Data provided ::

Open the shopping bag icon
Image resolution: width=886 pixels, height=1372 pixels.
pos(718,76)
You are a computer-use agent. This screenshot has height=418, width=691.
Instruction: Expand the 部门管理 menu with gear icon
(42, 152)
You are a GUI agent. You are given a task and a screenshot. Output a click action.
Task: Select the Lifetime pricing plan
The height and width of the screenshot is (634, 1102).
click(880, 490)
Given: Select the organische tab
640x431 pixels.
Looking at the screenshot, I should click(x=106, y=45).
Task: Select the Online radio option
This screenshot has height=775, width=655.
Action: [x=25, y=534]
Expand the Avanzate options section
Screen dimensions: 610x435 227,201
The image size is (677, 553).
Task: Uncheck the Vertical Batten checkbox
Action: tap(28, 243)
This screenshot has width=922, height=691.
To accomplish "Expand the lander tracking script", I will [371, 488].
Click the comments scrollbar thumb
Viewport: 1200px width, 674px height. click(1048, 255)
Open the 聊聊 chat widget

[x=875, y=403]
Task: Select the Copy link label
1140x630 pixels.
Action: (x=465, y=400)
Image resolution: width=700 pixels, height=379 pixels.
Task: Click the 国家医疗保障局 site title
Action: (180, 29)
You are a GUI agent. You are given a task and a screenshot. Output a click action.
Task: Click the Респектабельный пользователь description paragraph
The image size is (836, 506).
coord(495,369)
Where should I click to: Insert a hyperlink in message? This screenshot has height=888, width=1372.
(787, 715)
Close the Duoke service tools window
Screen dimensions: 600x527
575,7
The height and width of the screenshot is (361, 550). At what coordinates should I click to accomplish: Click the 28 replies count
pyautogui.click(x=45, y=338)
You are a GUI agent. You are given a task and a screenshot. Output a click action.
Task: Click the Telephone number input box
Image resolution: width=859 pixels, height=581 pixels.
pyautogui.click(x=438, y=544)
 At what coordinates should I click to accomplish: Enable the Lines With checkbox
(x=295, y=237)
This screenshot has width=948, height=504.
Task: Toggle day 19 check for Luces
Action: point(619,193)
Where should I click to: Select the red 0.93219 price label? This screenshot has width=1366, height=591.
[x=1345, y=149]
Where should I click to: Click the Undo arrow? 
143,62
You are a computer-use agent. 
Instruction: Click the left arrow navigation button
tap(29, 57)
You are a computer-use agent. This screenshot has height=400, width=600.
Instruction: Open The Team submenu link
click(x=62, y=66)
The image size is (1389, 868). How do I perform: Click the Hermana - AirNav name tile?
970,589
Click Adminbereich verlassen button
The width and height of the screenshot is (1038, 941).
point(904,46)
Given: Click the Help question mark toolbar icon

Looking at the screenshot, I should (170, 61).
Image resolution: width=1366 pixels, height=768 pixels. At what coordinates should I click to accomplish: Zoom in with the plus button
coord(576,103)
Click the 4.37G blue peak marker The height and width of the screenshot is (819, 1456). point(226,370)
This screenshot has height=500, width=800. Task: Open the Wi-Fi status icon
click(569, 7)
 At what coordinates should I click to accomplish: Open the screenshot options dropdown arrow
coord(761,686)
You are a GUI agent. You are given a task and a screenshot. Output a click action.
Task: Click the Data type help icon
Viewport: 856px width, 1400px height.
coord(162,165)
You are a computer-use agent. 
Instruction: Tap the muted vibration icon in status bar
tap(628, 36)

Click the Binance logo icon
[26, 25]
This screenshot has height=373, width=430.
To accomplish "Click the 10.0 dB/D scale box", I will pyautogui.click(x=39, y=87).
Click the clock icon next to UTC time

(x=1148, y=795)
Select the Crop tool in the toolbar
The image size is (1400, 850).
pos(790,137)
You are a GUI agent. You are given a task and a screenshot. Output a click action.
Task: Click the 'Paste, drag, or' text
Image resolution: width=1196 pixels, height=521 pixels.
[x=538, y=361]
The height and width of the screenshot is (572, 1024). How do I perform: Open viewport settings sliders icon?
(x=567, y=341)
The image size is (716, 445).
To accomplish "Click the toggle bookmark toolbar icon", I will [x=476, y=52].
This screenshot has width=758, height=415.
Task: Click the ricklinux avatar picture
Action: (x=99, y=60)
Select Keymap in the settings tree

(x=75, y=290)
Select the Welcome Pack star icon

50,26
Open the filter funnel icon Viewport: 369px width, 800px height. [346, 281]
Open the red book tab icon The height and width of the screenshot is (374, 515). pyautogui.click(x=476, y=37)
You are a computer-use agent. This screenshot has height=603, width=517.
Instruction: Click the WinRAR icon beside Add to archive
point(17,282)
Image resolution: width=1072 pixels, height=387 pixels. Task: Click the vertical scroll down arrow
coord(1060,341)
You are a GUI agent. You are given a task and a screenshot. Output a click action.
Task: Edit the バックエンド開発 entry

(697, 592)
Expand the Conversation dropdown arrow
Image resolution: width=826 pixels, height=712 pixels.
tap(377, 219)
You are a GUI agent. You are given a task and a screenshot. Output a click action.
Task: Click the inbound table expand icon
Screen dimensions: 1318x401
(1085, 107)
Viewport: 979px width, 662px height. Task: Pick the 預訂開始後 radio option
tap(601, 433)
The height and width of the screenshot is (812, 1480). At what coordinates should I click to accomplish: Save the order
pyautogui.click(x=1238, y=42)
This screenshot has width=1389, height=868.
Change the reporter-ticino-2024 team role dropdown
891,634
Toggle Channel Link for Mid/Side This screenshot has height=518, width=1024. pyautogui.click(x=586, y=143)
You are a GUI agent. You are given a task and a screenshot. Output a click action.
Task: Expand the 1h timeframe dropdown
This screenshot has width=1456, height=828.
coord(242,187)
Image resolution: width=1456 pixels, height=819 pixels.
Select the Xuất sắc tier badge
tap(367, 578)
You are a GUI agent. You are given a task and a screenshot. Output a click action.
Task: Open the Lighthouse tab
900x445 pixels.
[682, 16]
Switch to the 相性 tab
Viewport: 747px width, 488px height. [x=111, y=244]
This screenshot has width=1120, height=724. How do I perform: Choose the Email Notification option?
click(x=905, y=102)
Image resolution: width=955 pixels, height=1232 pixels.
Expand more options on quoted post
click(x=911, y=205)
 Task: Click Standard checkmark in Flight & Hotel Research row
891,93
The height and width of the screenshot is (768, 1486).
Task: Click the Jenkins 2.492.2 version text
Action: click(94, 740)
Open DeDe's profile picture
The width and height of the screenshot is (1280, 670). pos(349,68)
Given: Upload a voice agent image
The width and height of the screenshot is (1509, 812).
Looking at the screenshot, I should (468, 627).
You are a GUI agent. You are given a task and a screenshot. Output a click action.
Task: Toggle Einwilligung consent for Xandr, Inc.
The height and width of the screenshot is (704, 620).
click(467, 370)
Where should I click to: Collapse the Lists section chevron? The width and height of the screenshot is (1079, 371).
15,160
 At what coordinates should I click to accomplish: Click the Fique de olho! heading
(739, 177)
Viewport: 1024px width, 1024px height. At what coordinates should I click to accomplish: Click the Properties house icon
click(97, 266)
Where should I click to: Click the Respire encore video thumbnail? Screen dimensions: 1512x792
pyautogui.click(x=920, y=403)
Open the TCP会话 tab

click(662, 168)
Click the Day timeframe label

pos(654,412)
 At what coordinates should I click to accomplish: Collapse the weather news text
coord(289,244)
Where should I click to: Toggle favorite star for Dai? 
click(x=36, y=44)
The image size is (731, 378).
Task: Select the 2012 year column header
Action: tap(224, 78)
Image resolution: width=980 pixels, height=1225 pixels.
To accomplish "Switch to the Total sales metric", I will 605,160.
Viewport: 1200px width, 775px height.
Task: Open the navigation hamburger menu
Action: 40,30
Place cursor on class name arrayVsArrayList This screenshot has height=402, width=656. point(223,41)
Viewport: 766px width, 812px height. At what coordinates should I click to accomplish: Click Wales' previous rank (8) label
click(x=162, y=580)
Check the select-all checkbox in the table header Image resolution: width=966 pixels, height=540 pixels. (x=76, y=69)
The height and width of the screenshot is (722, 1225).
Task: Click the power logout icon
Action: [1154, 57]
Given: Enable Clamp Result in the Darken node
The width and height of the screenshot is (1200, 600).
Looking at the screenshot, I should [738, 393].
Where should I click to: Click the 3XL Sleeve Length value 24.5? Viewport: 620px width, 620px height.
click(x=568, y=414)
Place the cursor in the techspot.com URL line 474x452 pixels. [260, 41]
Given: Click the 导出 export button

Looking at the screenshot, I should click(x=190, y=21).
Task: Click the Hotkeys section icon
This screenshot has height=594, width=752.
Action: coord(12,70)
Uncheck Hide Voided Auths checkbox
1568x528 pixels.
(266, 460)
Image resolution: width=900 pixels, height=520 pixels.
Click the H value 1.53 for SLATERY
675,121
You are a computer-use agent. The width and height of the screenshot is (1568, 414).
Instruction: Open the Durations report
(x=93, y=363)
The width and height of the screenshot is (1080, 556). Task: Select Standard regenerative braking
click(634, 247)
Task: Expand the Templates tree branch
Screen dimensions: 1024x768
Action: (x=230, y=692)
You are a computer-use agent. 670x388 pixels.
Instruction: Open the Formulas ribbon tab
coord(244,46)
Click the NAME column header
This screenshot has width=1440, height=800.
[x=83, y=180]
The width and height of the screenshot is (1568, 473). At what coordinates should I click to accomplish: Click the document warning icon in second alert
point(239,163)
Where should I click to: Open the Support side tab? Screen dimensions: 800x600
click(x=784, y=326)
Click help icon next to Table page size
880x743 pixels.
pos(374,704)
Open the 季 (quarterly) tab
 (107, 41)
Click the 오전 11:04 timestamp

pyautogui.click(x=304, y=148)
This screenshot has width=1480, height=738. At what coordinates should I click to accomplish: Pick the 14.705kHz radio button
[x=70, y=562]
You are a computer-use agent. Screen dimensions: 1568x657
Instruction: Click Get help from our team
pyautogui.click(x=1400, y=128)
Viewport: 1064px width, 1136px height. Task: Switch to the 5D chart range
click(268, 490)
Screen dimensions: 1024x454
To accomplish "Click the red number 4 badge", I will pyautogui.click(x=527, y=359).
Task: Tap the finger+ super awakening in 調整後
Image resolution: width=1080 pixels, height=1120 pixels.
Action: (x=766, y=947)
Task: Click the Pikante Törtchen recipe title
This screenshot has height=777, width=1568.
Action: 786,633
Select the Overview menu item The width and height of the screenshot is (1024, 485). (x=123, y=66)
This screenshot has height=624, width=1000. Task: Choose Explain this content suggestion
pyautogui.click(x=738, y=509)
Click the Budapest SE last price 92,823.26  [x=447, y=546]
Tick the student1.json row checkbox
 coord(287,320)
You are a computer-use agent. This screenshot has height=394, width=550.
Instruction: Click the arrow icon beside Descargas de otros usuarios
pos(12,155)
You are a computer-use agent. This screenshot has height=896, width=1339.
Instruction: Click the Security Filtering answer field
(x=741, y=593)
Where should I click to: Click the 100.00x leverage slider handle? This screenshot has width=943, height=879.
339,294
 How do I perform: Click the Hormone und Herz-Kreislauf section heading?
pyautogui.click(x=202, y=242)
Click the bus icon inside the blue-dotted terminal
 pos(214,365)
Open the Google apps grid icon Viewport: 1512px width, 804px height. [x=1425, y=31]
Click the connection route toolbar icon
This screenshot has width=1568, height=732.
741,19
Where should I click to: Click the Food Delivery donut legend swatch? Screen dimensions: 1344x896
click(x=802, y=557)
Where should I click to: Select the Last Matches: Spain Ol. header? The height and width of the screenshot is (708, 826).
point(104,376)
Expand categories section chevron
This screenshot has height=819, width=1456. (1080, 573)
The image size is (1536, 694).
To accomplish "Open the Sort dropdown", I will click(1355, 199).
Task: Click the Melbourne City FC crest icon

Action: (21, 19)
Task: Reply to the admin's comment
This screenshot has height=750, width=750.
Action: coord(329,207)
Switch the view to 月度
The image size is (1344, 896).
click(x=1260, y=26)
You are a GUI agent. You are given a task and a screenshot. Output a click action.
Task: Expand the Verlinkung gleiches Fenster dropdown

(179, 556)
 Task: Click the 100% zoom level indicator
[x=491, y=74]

What the task asks :: How many lines of the material contain the string "computer"? Answer with the number and nothing else.

Reply to the task :: 10